• [Instructions to follow]:
Return every line of the material below without any change, keeping the original order.

-------- Provided records

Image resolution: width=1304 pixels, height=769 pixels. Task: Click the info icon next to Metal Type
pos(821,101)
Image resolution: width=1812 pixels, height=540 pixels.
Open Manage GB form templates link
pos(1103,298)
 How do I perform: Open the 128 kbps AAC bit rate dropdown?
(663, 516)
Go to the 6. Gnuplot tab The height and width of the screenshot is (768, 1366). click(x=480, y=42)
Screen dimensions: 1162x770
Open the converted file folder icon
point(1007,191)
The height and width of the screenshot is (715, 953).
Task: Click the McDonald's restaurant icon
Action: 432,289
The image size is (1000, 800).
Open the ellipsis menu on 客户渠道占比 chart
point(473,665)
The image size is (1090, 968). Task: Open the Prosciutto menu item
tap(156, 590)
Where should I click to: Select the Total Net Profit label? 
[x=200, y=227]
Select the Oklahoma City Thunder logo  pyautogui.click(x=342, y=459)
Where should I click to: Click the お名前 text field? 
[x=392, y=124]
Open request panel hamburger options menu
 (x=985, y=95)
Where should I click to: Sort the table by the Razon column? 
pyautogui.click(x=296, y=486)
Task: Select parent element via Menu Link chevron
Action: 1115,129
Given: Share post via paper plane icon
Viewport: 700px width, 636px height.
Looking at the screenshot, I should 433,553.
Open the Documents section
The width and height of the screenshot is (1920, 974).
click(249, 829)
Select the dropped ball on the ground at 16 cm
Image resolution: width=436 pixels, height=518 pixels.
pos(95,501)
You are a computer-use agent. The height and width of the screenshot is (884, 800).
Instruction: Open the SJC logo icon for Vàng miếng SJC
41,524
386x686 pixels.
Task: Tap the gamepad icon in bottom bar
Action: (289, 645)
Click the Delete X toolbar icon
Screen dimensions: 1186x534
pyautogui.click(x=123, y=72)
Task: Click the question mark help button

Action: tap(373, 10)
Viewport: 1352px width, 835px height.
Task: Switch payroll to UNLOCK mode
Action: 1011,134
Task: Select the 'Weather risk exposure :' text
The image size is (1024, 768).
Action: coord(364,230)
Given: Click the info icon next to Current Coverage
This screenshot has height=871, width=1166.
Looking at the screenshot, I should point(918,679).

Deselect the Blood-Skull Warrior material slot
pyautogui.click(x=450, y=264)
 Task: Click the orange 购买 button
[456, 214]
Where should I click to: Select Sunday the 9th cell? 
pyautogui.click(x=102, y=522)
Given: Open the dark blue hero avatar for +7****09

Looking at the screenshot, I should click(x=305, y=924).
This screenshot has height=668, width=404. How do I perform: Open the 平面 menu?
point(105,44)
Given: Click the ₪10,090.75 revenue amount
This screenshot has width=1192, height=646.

----------------

• [Result below]:
Image resolution: width=1304 pixels, height=769 pixels. Task: Click the info icon next to Metal Type
pos(821,101)
Image resolution: width=1812 pixels, height=540 pixels.
Open Manage GB form templates link
pos(1103,298)
 How do I perform: Open the 128 kbps AAC bit rate dropdown?
(663, 516)
Go to the 6. Gnuplot tab The height and width of the screenshot is (768, 1366). click(x=480, y=42)
Screen dimensions: 1162x770
Open the converted file folder icon
point(1007,191)
The height and width of the screenshot is (715, 953).
Task: Click the McDonald's restaurant icon
Action: 432,289
The image size is (1000, 800).
Open the ellipsis menu on 客户渠道占比 chart
point(473,665)
The image size is (1090, 968). Task: Open the Prosciutto menu item
tap(156, 590)
Where should I click to: Select the Total Net Profit label? 
[x=200, y=227]
Select the Oklahoma City Thunder logo  pyautogui.click(x=342, y=459)
Where should I click to: Click the お名前 text field? 
[x=392, y=124]
Open request panel hamburger options menu
 (x=985, y=95)
Where should I click to: Sort the table by the Razon column? 
pyautogui.click(x=296, y=486)
Task: Select parent element via Menu Link chevron
Action: 1115,129
Given: Share post via paper plane icon
Viewport: 700px width, 636px height.
Looking at the screenshot, I should 433,553.
Open the Documents section
The width and height of the screenshot is (1920, 974).
click(249, 829)
Select the dropped ball on the ground at 16 cm
Image resolution: width=436 pixels, height=518 pixels.
pos(95,501)
You are a computer-use agent. The height and width of the screenshot is (884, 800).
Instruction: Open the SJC logo icon for Vàng miếng SJC
41,524
386x686 pixels.
Task: Tap the gamepad icon in bottom bar
Action: (289, 645)
Click the Delete X toolbar icon
Screen dimensions: 1186x534
pyautogui.click(x=123, y=72)
Task: Click the question mark help button

Action: tap(373, 10)
Viewport: 1352px width, 835px height.
Task: Switch payroll to UNLOCK mode
Action: 1011,134
Task: Select the 'Weather risk exposure :' text
The image size is (1024, 768).
Action: coord(364,230)
Given: Click the info icon next to Current Coverage
This screenshot has height=871, width=1166.
Looking at the screenshot, I should point(918,679).

Deselect the Blood-Skull Warrior material slot
pyautogui.click(x=450, y=264)
 Task: Click the orange 购买 button
[456, 214]
Where should I click to: Select Sunday the 9th cell? 
pyautogui.click(x=102, y=522)
Given: Open the dark blue hero avatar for +7****09

Looking at the screenshot, I should click(x=305, y=924).
This screenshot has height=668, width=404. How do I perform: Open the 平面 menu?
point(105,44)
Given: Click the ₪10,090.75 revenue amount
This screenshot has width=1192, height=646.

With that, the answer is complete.